Liverpool Sound and Vision Rating * * *
Cast: Rosamund Pike, Jamie Dornan, Tom Hollander, Faye Marsay, Corey Johnson, Greg Wise, Alexandra Moen, Jesuthasan Antonyhasan, Raman Srinivasan, Natasha Jayetileke, Nikki Amuka-Bird, Amanda Drew, Hilton McRae, Fady Elsayed, Tristan Tait, Toma Shelmon, Nadeem Srouji, Mahmoud Al Fari, Rani Jalal, Thaer Manakhi, David Modigliani, Pano Masti, Stanley Tucci, Mo’ath Sharif, Rami Delshad, Bassam Hanna Touma, Jeremie Laheurte, Raad Rawi, Emil Hajj.
The line between truth and distortion lays not only in the hands of the reader, but in the sincerity of the journalist whose name appears before the attention-grabbing headline.
“There is nothing to fear except the persistent refusal to find out the truth” as Dorothy Thompson once implored, and it is to that end that often, even in the best intentioned, truth is fictionalised, sanitised and despairingly edited, it is in the hands of those who seek the integrity of their words to understand that they will be seen as martyrs, addicts even to the truth and ones that will pay the ultimate price of having lived on the edge, the space between freedom of expression and the right to prepare to be attacked by those of lesser virtue.

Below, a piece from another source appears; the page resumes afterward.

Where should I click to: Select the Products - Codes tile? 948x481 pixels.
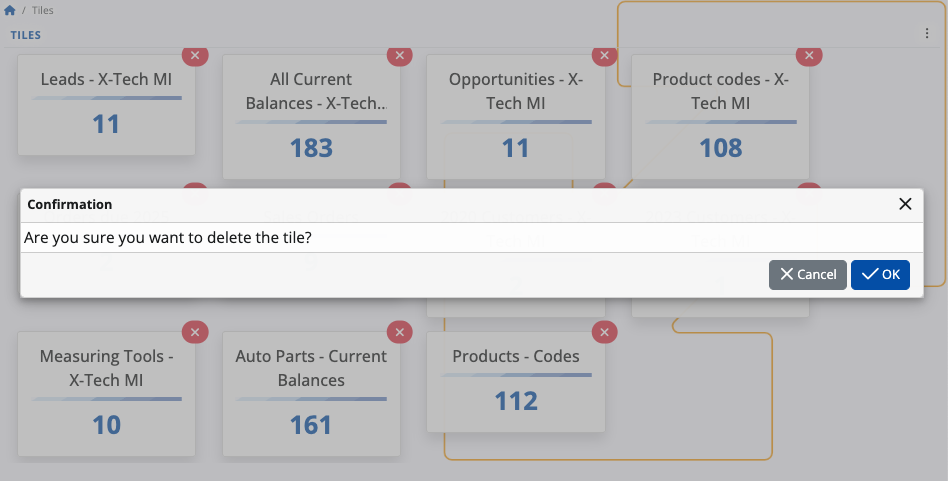tap(515, 382)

A Private War perhaps stands between these two moments, the immensity of work, the dedication, the sometimes overpowering determination of Marie Colvin’s work and the simmering underline of damnation she faced for daring to put a different face on war, fighting against a system that is irrevocably stacked against the truth. Even in virtue though there is a shadow, a system of personal gain, the refusal to let anyone else do your job, it matters not that you have seen so much death that it begins to infect you like a disease, your own sense of guilt gnawing at you as you observe and report back to an awaiting world hungry for what?, titillation, images of the grotesque, or even just to sleep a little sounder in their own beds knowing full well that such acts of disgust could never happen in their own country; all is based on lies, one person’s search for truth can hide a multitude of sins.

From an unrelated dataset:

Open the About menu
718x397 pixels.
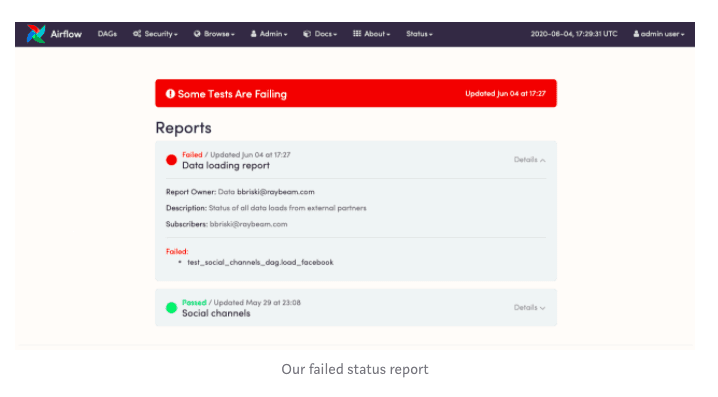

Whilst A Private War goes someway to ensuring the legacy of Marie Colvin, its often-harsh sterility leaves the audience feeling a measure of disconnection, the way the film turns leaves no room for anything else apart from admiration for Ms. Colvin, and her photographer Paul Conroy, there is no chance for the watcher to suggest that her actions, at times, were more damaging to those around her, fearless yes, brave, outstanding, all is true, but reckless with other’s feelings as well, for those that cared about her, that saw her as more than just a journalist, her own private war inflicted the greatest casualty, her life.
A film that is unafraid to ask the question but doesn’t wait for the response, arguably a piece that might have worked with greater depth to her own life engrained into the story, away from the bullets and more on what the outcome of war does to the human psyche.